■ Exercise brief ■
Lay out the rows from the start through the line containing "(x=457, y=103)" as a two-column CSV with the columns instruction and response, one row per request. Put its text and its answer each in a single quoted field, and replace line breaks with spaces.

■ Given information ■

_ _ _ _ _

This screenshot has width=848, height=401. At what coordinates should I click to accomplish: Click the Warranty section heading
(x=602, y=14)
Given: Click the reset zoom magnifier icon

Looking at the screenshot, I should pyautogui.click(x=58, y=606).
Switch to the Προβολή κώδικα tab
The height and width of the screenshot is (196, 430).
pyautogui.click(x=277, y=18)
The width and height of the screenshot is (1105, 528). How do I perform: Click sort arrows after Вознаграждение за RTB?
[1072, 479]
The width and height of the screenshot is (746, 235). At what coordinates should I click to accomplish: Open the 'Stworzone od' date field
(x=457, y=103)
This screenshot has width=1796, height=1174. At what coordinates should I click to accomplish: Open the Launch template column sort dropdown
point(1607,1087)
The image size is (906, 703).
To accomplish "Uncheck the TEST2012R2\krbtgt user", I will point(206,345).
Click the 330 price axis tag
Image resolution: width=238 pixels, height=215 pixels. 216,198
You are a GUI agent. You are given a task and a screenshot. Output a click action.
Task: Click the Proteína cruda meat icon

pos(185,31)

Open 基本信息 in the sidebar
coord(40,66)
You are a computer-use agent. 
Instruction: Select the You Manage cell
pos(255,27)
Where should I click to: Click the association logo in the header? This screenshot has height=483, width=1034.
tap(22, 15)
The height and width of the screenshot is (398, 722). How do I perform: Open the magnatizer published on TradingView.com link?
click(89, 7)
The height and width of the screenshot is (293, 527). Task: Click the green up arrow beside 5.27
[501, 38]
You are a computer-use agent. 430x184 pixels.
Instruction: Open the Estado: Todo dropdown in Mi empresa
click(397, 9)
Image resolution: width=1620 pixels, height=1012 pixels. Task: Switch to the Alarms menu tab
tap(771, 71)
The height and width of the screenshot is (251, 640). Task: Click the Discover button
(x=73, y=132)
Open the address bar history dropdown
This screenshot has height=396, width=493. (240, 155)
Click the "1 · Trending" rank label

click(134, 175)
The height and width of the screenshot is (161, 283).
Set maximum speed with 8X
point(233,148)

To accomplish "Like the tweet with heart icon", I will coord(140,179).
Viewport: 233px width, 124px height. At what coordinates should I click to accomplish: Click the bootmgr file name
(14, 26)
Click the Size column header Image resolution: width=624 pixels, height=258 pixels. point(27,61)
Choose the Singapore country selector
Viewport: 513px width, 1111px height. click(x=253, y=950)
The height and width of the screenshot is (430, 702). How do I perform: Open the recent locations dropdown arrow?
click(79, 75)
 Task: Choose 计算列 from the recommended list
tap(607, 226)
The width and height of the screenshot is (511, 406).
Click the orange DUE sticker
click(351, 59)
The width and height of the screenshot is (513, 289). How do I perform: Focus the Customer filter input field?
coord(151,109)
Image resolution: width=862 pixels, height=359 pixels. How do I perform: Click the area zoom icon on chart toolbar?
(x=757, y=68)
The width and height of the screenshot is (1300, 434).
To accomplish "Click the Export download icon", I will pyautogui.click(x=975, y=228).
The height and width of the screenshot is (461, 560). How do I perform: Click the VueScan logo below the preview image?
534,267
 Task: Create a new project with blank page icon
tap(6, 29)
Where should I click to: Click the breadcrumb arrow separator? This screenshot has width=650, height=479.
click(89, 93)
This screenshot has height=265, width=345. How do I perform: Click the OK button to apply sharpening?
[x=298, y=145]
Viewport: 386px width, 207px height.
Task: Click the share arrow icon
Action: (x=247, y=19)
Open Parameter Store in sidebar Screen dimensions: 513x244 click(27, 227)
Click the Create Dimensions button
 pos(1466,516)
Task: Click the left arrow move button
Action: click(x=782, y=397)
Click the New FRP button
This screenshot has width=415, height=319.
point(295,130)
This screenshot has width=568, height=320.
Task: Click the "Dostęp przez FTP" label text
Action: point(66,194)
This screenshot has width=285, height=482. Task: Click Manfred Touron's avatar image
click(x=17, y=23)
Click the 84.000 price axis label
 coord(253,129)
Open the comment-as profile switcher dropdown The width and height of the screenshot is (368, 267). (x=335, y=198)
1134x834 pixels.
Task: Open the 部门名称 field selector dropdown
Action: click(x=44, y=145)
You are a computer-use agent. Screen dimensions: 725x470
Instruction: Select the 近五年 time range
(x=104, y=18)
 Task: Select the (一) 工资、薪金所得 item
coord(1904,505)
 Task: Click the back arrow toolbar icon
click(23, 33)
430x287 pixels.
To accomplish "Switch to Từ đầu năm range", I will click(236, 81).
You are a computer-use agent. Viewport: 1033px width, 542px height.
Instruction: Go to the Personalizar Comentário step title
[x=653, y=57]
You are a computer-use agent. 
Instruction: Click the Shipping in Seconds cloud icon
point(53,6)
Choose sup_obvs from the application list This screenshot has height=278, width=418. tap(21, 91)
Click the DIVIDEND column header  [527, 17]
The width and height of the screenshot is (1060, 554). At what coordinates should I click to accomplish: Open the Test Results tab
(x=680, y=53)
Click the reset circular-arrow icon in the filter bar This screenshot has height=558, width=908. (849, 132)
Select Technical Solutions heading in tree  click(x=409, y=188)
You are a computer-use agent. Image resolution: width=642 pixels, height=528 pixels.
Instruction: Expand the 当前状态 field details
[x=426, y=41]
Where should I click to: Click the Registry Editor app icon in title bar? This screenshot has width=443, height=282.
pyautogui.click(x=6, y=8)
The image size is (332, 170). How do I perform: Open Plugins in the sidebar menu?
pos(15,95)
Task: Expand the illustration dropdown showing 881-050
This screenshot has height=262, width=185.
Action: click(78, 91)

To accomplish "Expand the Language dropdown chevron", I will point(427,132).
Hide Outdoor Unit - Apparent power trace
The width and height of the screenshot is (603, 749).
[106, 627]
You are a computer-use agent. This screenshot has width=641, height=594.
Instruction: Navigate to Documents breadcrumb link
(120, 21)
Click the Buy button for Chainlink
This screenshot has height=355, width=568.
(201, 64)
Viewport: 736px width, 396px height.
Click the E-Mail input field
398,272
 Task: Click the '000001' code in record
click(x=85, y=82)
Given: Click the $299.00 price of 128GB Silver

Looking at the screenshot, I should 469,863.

_ _ _ _ _

■ Output ■
instruction,response
"This screenshot has width=848, height=401. At what coordinates should I click to accomplish: Click the Warranty section heading","(x=602, y=14)"
"Given: Click the reset zoom magnifier icon","Looking at the screenshot, I should pyautogui.click(x=58, y=606)."
"Switch to the Προβολή κώδικα tab The height and width of the screenshot is (196, 430).","pyautogui.click(x=277, y=18)"
"The width and height of the screenshot is (1105, 528). How do I perform: Click sort arrows after Вознаграждение за RTB?","[1072, 479]"
"The width and height of the screenshot is (746, 235). At what coordinates should I click to accomplish: Open the 'Stworzone od' date field","(x=457, y=103)"